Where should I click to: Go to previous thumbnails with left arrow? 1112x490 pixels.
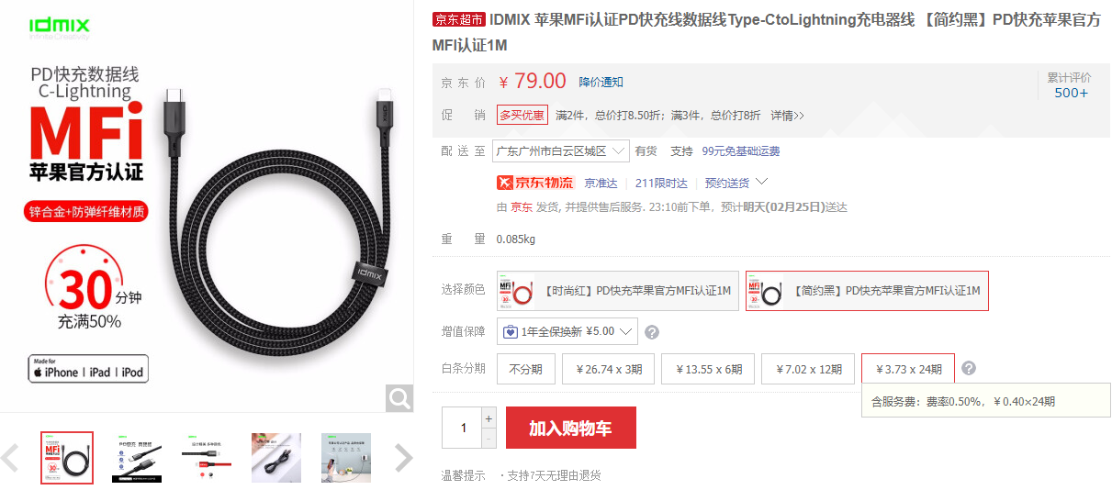click(10, 457)
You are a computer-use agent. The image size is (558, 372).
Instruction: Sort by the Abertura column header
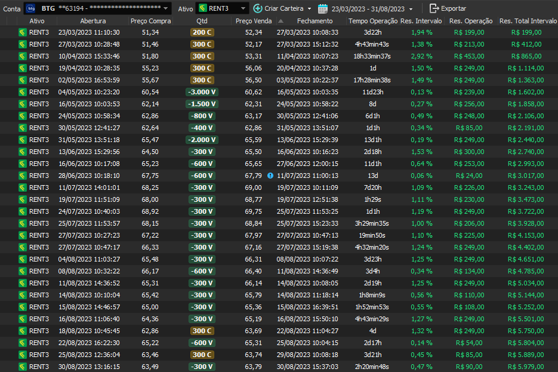[x=88, y=21]
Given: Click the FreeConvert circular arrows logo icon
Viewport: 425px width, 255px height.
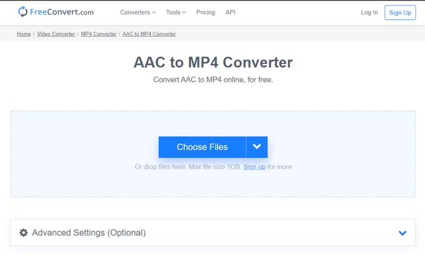Looking at the screenshot, I should (23, 12).
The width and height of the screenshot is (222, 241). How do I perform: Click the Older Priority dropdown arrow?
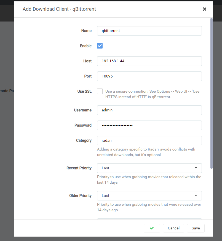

What the task requires => Give back the data verbatim. The pictures are not part of the copy.

Response for this exercise =>
Where should I click to: Go to previous thumbnails with left arrow? 1112x490 pixels.
click(10, 457)
You are a computer-use agent. The image size is (558, 372).
Instruction: Sort by the Abertura column header
[x=88, y=21]
Given: Click the FreeConvert circular arrows logo icon
Viewport: 425px width, 255px height.
Looking at the screenshot, I should (23, 12).
The width and height of the screenshot is (222, 241). How do I perform: Click the Older Priority dropdown arrow?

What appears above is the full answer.